Rundbrief Nr. 31



Liebe Mitglieder des Ortsvereins Bonn-Köln der Deutschen Thomas-Mann-Gesellschaft, liebe Interessierte an unserer Arbeit,

das nahende Treffen mit Herrn Dr. Lange bringt es mit sich, daß Sie schon wieder einen Rundbrief bekommen. Leider haben sich bis dato nur wenige Interessenten bei mir gemeldet: Gemeinsam mit dem Referenten sind wir sieben Personen. Mit einer an Thomas Mann erinnernden traurigen Ironie fühlte sich Herr Lange bemüßigt, die Bibel leicht abgewandelt zu zitieren: „Ich will sie nicht verderben um der sieben willen.“ (1.Mose 18, 32) Da im Original-Text von zehn die Rede ist, habe ich im Rheinhotel Dreesen einen Tisch für 10 Personen reserviert. Sollte es wieder Erwarten in diesem Jahr noch einen warmen Tag in diesem Landstrich geben, werden wir im teilweise überdachten Kastaniengarten sitzen, wenn nicht, finden wir im Restaurant einen entsprechenden Tisch. Wir treffen uns dort am 10. September um 18.00 Uhr. Wie angekündigt wird Herr Lange uns ca. eine halbe Stunde sein Buch ‚Prag empfing uns als Verwandte‘ vorstellen bevor sich sicher ein lebendiges Gespräch entwickeln wird.

Kurzum: es sind noch drei Plätze am Tisch frei. Ich werde Sie in der Reihung der Anmeldung vergeben. Ich werde auf Ihre Anfragen ggf. nicht unmittelbar reagieren können, da ich mich Ende der Woche für einige Tage einer Behandlung unterziehen muß.

Zur Veranstaltung mit Prof. Norbert Oellers zu Bert Brecht und Thomas Mann. Hierzu teilte mir Herr Prof. Büning-Pfaue folgendes mit:

Ich habe die Zusage für den „Rittersaal“ der „Gesellschaft Schlaraffia Bonn“ erhalten: Als Hygieneplan gilt: die 3 G-Regel, „G“eimpft, „G“enesen und „G“eprüft (nicht länger her als 24 h), Maske: bei Betreten des Hauses … bis zum angewiesenen Sitzplatz (Schedestraße 17 /Ecke Kaiserstraße; Bushalte „Schedestraße“, Buslinien 610 und 611); .. Abstandhalten, Desinfektionsmittel-Option nutzen, Stühle stehen im 1,5 m-Abstand, Getränke/Gläser gegebenenfalls mitbringen; maximal insgesamt nur 45 Personen; nur schriftliche Anmeldung nur bei mir (buening@uni-bonn.de);

Veranstaltungs-Beginn: 19.30 Uhr;

Vom Germanischen Nationalmuseum Nürnberg erreichte mich folgende Mail, die ich gerne an Sie weiter leite:

Sehr geehrte Damen und Herren,

die Lackdose von Thomas Manns Schreibtisch bietet die wunderbare Gelegenheit, die Vielschichtigkeit des großen Autors und seines „Zauberberges“ zu thematisieren.
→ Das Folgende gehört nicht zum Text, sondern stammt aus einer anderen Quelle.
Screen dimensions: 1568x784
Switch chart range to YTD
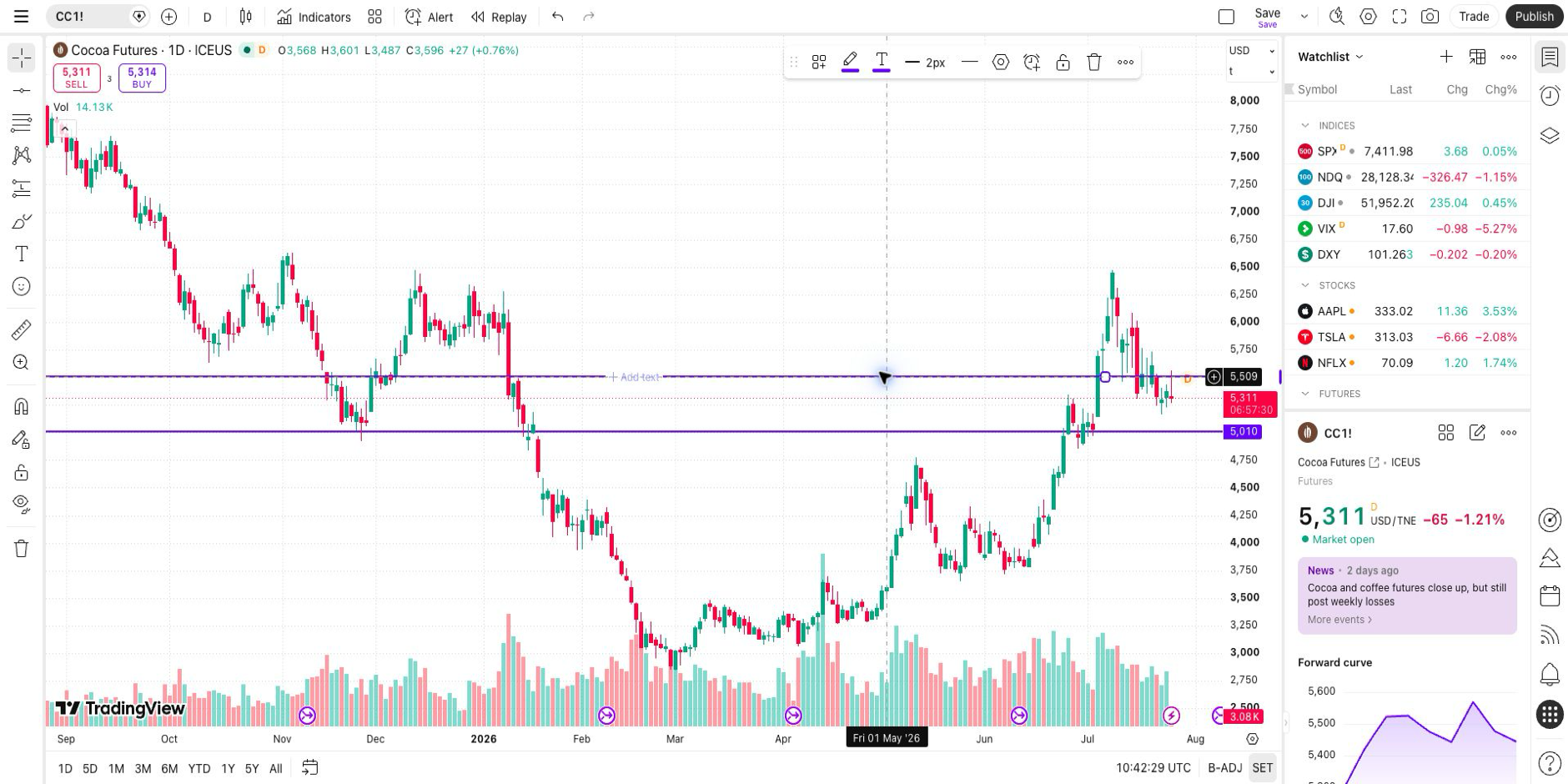[199, 768]
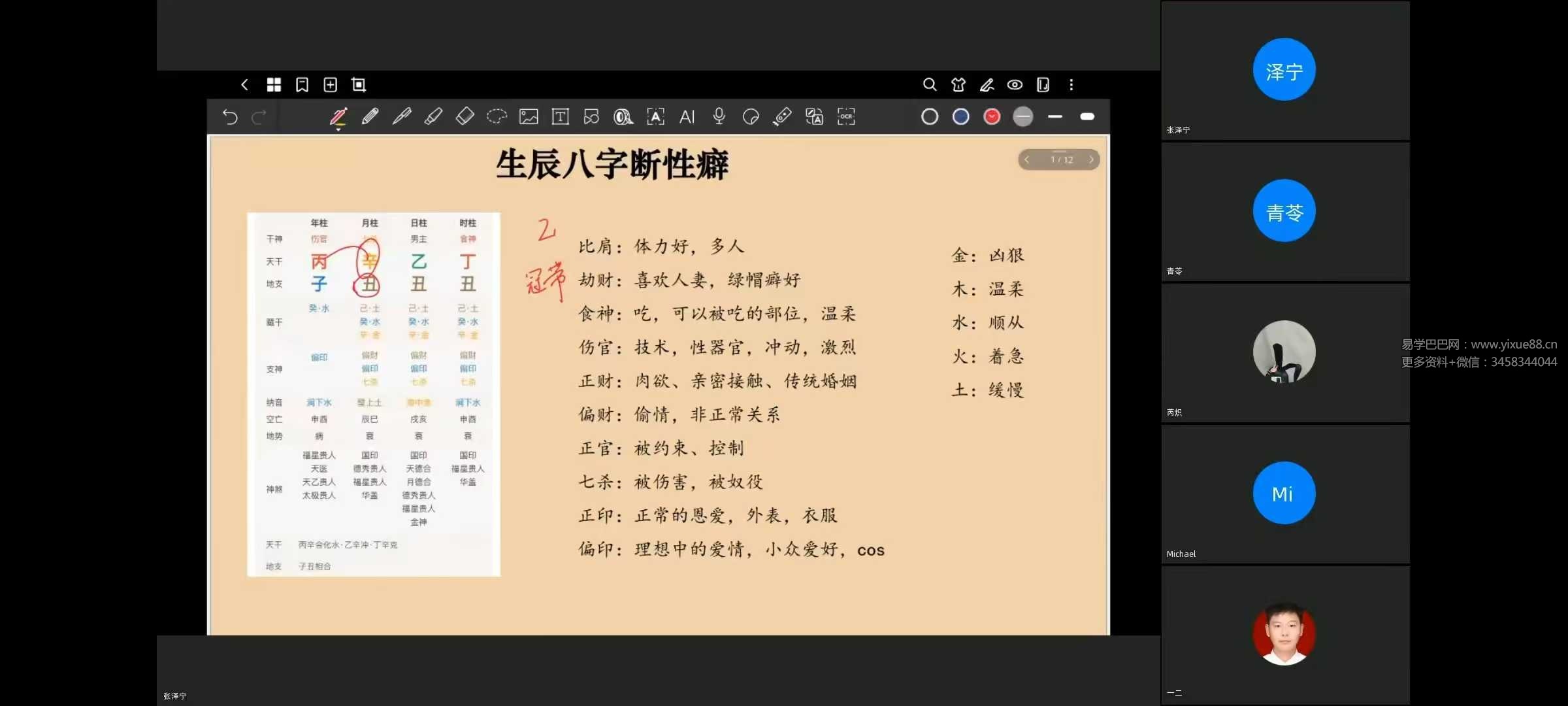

Frau Dr. Susanna Brogi, nimmt sie in ihrem 60 Sek.-Video (https://www.youtube.com/watch?v=jikLkEu9_Hs&list=PLmY_U_O2x3kFrBy-TmuHqeggGZjpW2z0F&index=3)

in den Blick. Viel Freude beim Anschauen! Das Original ist noch bis 3. Oktober in unserer Ausstellung Europa auf Kur

(https://www.gnm.de/ausstellungen/sonderausstellung/europa-auf-kur/) zu sehen Mit herzlichen Grüßen

Andrea Langer

Dr. Andrea Langer

Leiterin Referat Wissenschaftsmanagement und Marketing Germanisches Nationalmuseum

Tel. 0911 1331 104

a.langer@gnm.de

Nun kann ich nicht umhin, Ihnen noch eine Lektüreempfehlung weiterzureichen, die unser Mitglied Herr Jürgen Quasner mir gegeben hat: Thomas Mann Selbstkommentare: ‚Doktor Faustus‘, ‚Die Entstehung des Dr. Faustus‘. Dieser Band wurde 1992 von Hans Wysling herausgegeben und ist leider nur noch antiquarisch zu bekommen. Eine Neuauflage tut Not, da uns auf fast 400 Seiten Briefe von Thomas Mann vorgeführt werden, die die Entstehung und die ersten Jahre der Rezeption ganz unmittelbar beleuchten.

Es beginnt mit Eintragungen vom Juni 1943: Ich schreibe wieder… Die Sache ist schwer, düster, unheimlich, traurig wie das Leben, … Und zwei Monate später: Abends sind wir bei Werfel mit Stravinsky, den ich auch weidlich auszuhorchen gedenke. Der Roman beginnt in Thomas Mann zu reifen. Im April 1944 ist er überrascht von Hesses Glasperlenspiel: eine unheimliche, geisterhaft brüderliche Verwandtschaft mit meiner eigenen gegenwärtigen Schreiberei. Doch … etwas zu blaß, weltabgewandt, undra- matisch ist es mir, aber ein bedeutendes, edles und oft höchst schnurriges Alterswerk… und sehr konservativ allerdings und für meinen Sinn nicht erschüttert genug von der Krise der Zeit. Diese Erschütterung ist bei Thomas Mann immer präsent. Im letzten Kriegsjahr werden die berühmten BBC Ansprachen an die Deutschen aufgezeichnet.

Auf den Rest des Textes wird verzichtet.